The data from the review article summarizing experiences from daratumumab in different autoimmune diseases refractory to other immunosuppressants (as discussed in the Background section), showed a median number of four Darzalex infusions/injections (range 1-24), with no clear association between the number of injections/infusions and clinical remission, which was detected in 81% of patients (52). However, this article did not describe in detail the duration of responses in those autoimmune diseases.

 

[Dude]

Scheibenbogen posted this today — a summary of the 2nd International Conference on Clinical and Scientific Advances in ME/CFS and Long COVID in Portugal.
The text also mentions daratumumab.
She seems quite convinced that autoimmunity plays a major role.

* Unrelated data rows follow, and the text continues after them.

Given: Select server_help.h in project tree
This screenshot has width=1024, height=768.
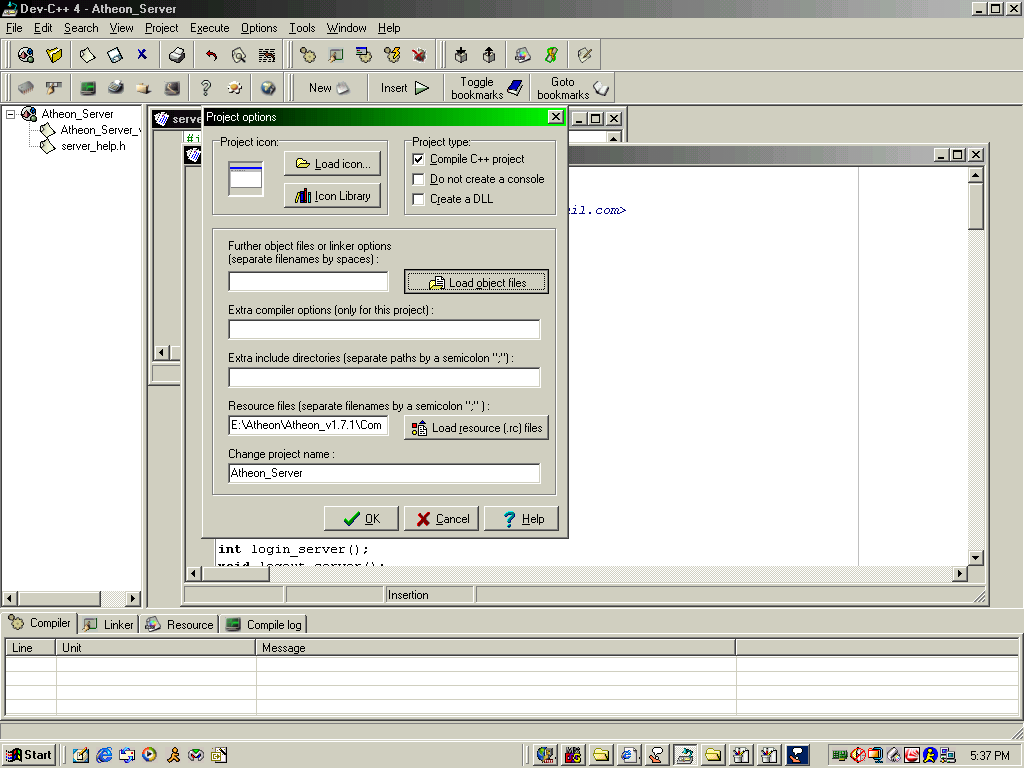Looking at the screenshot, I should coord(93,146).

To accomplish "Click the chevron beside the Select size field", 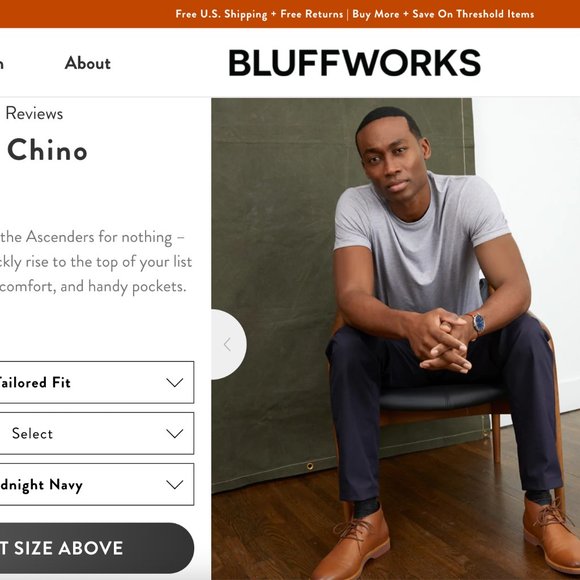I will [x=175, y=433].
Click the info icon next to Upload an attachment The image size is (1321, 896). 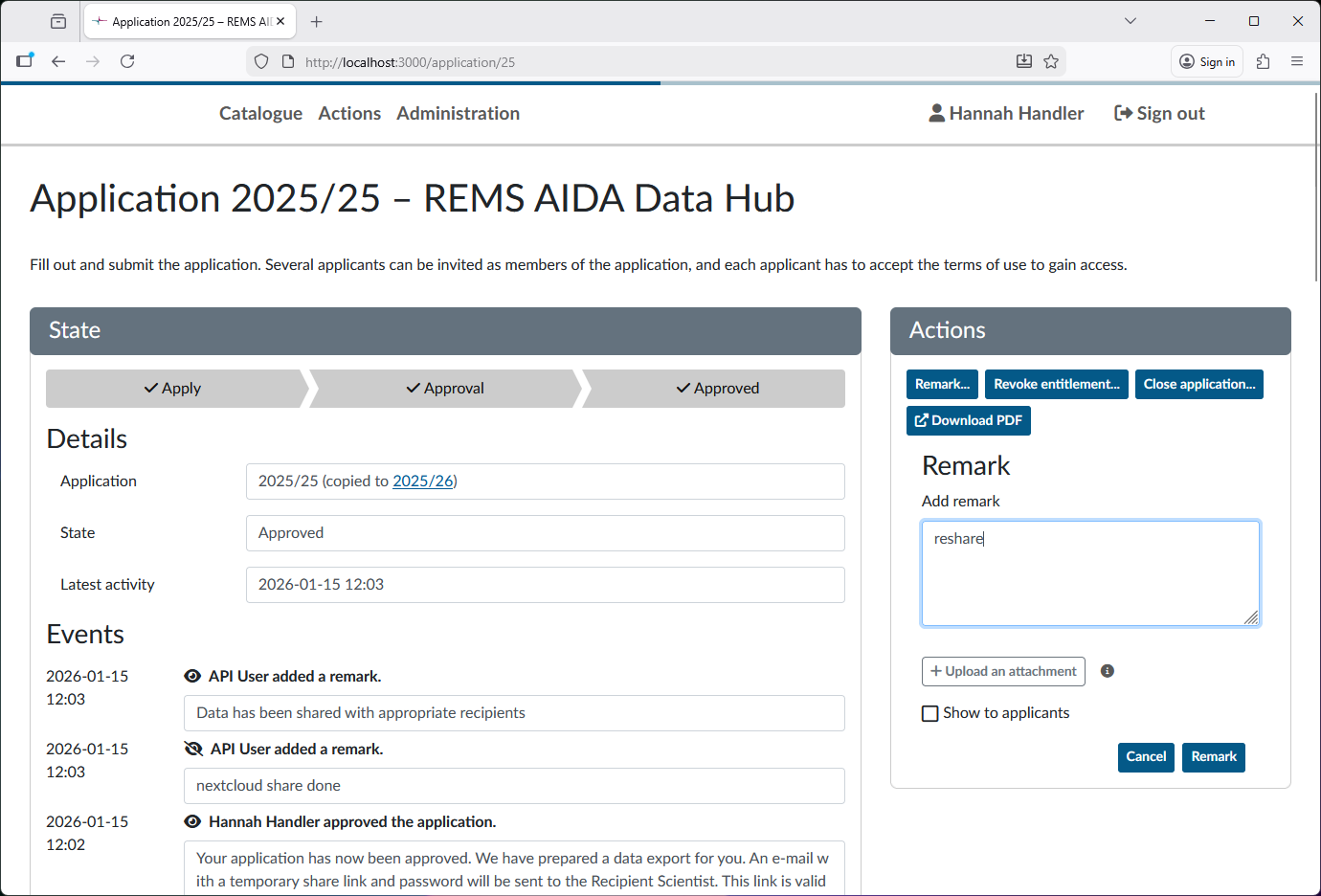pyautogui.click(x=1107, y=670)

Autoimmunity in ME/CFS and long COVID: Porto Conference

The 2nd International Conference on Clinical and Scientific Advances in ME/CFS and Long COVID (November 12th-13th) was held in Porto, Portugal, and ME Research UK attended remotely. A highlight from Day 2 was a complex yet fascinating talk on autoimmunity in ME/CFS and long COVID by Prof. Dr...

www.meresearch.org.uk

 

[Kitty]

My point here is that there is too much uncertainty and we need to not jump to conclusions.

Yep. Not least because if it turns out not to work for most people it'll be very difficult for those who're severely ill.

We should think about people who're struggling before getting too carried away with N=1 results. Some of our members are only just hanging on, we don't want to risk making things worse for them.